3 April 1974
In 1895 the progressive Labour candidate Richard Pankhurst fails to be elected as the MP for Gorton in Manchester but assures his wife Emmeline and elder daughters Christabel and Sylvia that one day socialism will triumph. Three years later he has died of stomach ulcers with art student Sylvia, who kept a vigil by his bed, feeling guilty. Emmeline opens a shop but maintains strong links with the Labour movement through its leader Keir Hardie and, whilst Sylvia is more interested in social work, Christabel becomes a fierce spokesperson for female suffrage due to her friendship with feminist Eva Gore-Booth. After Sylvia has encountered sexism at the local Labour club Emmeline decides to form her own party the Women's Social and Political Union.
10 April 1974
Northern mill worker Annie Kenney, fifth of eleven children, is inspired by a speech given by Christabel, with whom she demands votes for women at a Liberal meeting, resulting in them both being imprisoned. Annie travels to London with the Pankhursts, meeting Keir Hardie, who introduces her to Frederick and Emmeline Pethick-Lawrence, an enlightened couple whom she persuades to assist the union with funds and facilities. Not only is Annie extremely good at getting donations from sympathizers but proves herself to be an outstanding orator at the union's first public meeting at the Caxton Hall.
17 April 1974
Through patronage of an arts movement for working class girls high-born Lady Constance Lytton meets members of the W.S.P.U. and, whilst sympathetic to the cause, opposes militant action. However, as she discovers government bigotry and intransigence and realizes that her family name has no influence in helping the movement her attitude changes. She is arrested and imprisoned after a demonstration but finds that her title gives her privileges denied other convicts and consequently adopts the name Jane Warton for further campaigns. As a result she is subjected to the barbarities of force-feeding and, whilst she survives long enough to see female enfranchisement, her prison experiences exacerbate her heart condition, subjecting her to life as an invalid.
24 April 1974
In 1910 composer Ethel Smythe joins the union, writing its anthem The March of the Women though the Pankhursts are more concerned with Asquith's rejection of the Conciliation Bill, which would offer limited female suffrage. As a result they embark upon a more aggressive campaign of window smashing and sabotage. Mrs Pankhurst and the Pethick-Lawrences are jailed and Christabel escapes to France, from where she plans a greater degree of militancy, to the dismay of the more moderate Sylvia and Mr and Mrs Pethick-Lawrence.

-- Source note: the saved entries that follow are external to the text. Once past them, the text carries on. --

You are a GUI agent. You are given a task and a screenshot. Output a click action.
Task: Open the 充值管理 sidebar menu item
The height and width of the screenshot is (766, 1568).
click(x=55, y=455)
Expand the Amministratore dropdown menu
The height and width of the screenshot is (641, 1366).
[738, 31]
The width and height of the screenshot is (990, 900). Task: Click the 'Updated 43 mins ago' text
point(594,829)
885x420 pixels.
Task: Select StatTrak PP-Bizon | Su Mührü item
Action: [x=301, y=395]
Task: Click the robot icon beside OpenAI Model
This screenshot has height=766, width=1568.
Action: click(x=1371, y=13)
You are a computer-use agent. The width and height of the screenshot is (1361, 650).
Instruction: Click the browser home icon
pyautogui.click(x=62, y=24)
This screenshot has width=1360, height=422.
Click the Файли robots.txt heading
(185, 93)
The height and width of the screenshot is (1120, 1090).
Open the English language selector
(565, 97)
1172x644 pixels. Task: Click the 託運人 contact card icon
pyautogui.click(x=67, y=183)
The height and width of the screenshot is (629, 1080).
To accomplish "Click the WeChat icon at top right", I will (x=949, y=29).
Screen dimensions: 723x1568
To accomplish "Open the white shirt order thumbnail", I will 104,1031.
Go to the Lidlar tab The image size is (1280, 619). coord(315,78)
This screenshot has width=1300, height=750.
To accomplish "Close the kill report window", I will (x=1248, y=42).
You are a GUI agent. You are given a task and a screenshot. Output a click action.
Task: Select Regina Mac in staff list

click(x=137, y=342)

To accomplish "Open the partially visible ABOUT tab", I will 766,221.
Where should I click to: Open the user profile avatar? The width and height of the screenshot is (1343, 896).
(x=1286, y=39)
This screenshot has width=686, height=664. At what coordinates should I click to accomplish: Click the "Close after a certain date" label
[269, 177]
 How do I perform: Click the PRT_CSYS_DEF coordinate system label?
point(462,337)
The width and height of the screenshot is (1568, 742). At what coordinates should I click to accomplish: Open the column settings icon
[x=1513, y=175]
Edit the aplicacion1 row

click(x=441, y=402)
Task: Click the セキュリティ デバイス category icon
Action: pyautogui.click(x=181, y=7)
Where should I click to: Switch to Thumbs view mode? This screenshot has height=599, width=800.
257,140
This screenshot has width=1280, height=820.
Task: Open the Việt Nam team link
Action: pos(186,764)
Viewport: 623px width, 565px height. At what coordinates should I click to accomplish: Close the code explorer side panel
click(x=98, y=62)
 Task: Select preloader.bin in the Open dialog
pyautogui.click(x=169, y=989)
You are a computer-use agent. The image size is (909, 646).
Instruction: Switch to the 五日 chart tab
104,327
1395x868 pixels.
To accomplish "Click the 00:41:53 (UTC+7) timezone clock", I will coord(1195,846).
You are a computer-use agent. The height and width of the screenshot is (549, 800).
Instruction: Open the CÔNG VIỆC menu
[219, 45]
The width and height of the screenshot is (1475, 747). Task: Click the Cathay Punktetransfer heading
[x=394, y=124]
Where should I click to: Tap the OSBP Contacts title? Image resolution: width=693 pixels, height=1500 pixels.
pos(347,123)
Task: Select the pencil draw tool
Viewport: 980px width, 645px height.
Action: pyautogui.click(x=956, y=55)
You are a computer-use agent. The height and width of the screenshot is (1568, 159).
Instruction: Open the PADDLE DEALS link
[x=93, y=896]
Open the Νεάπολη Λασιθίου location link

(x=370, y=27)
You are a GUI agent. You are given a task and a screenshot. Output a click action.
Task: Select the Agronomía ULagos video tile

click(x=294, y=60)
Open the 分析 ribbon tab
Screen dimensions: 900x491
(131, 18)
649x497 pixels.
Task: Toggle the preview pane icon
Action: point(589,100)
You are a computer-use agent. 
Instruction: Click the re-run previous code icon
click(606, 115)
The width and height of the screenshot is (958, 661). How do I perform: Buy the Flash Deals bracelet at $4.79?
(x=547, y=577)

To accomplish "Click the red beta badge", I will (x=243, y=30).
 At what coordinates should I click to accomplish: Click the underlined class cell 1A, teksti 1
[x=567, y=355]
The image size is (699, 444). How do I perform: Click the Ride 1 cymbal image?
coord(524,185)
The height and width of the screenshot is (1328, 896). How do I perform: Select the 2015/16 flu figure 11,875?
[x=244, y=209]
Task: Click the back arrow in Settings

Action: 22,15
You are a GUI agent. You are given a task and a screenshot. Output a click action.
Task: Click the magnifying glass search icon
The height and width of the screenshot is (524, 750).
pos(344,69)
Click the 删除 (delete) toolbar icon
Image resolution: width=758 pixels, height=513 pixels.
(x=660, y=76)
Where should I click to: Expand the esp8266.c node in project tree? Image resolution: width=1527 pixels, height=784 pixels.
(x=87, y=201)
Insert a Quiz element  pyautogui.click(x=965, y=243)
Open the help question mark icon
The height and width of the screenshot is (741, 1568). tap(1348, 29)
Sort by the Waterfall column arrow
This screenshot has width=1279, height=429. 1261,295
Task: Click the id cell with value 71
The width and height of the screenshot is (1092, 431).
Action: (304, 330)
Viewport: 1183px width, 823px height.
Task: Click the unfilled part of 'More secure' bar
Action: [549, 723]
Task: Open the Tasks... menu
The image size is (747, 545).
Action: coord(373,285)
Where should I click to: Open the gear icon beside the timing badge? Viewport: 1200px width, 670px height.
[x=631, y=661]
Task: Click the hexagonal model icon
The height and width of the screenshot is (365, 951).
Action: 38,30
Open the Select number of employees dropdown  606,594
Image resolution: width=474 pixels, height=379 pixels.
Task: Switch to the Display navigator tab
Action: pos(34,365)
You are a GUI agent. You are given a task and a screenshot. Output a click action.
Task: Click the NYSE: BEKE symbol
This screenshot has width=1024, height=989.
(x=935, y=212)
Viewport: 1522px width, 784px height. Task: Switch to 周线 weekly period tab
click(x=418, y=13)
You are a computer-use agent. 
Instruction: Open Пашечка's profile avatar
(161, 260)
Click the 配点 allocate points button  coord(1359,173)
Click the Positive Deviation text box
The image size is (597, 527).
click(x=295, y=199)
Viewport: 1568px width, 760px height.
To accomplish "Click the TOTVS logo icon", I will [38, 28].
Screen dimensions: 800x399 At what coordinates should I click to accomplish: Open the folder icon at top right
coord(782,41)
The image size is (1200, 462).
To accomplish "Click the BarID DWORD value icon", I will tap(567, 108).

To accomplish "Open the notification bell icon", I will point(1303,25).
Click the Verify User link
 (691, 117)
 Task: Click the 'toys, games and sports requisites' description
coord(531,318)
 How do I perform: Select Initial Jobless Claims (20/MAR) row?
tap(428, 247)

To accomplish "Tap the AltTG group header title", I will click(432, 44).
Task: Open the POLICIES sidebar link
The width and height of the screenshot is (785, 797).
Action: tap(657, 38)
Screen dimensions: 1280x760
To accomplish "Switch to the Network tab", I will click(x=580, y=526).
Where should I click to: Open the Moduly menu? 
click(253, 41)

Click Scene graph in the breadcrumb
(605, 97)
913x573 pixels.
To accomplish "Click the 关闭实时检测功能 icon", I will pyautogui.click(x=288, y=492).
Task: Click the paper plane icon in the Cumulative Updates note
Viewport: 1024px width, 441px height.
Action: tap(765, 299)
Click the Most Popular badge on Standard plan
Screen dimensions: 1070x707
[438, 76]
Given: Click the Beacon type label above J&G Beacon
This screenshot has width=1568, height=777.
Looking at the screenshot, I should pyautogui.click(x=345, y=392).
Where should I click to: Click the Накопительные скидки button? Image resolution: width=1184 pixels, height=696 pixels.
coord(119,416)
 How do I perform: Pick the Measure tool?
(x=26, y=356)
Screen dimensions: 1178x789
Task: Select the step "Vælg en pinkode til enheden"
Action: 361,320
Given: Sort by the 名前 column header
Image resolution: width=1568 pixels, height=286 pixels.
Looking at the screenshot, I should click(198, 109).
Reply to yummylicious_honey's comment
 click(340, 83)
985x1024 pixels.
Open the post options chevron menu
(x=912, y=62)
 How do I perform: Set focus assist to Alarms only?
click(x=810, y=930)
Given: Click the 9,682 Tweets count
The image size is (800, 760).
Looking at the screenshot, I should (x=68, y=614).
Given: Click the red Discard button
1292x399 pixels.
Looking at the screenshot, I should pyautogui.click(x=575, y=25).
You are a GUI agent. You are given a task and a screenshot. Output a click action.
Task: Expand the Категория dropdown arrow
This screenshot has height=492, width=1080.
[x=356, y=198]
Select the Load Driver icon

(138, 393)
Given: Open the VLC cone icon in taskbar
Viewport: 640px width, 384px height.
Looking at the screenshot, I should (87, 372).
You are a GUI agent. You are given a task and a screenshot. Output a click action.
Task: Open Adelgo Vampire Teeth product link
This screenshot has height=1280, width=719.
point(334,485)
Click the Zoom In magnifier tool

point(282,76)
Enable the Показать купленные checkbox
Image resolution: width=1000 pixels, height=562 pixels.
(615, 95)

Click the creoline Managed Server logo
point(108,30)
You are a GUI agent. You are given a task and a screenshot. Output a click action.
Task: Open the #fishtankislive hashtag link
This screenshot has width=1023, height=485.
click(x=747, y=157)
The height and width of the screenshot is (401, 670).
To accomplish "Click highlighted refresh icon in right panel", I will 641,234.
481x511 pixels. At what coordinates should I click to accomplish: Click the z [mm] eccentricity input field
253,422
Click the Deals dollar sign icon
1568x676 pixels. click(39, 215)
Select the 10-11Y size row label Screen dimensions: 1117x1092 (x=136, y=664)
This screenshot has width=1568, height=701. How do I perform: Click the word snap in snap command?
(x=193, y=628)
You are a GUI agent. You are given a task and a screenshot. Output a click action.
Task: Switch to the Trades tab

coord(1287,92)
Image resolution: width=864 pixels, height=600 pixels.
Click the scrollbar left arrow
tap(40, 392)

Season 1, Episode 5: Outrage1 May 1974
Disturbed by Christabel's militancy and aggressive attitude Sylvia moves to the East end of London to start the East London Federation of Suffragettes, aiming to improve the lives of working women. Meanwhile the government enforces harsher measures against the union members, leading to more extreme acts of defiance such as Mary Richardson's destruction of Velazquez's painting the Rokeby Venus and the demonstration by Emily Davison at the Derby, leading to her death.
8 May 1974
Weakened by another spell in prison Sylvia Pankhurst joins her mother on a visit to Christabel in Paris but the sisters clash over Sylvia's support for Irish Home Rule. Indeed Christabel's elitism and disregard for the role of working class women in the W.S.P.U. leads Sylvia to form a breakaway group, causing a rift with her mother. Militarism is put aside on the outbreak of war and Mrs Pankhurst insists that women can be instrumental in the war effort though again Sylvia's pacifist view puts her odds with her family. Ironically it is the role of women in helping win the conflict that would appear to contribute to their enfranchisement in 1918, rather than their militarism or suffering.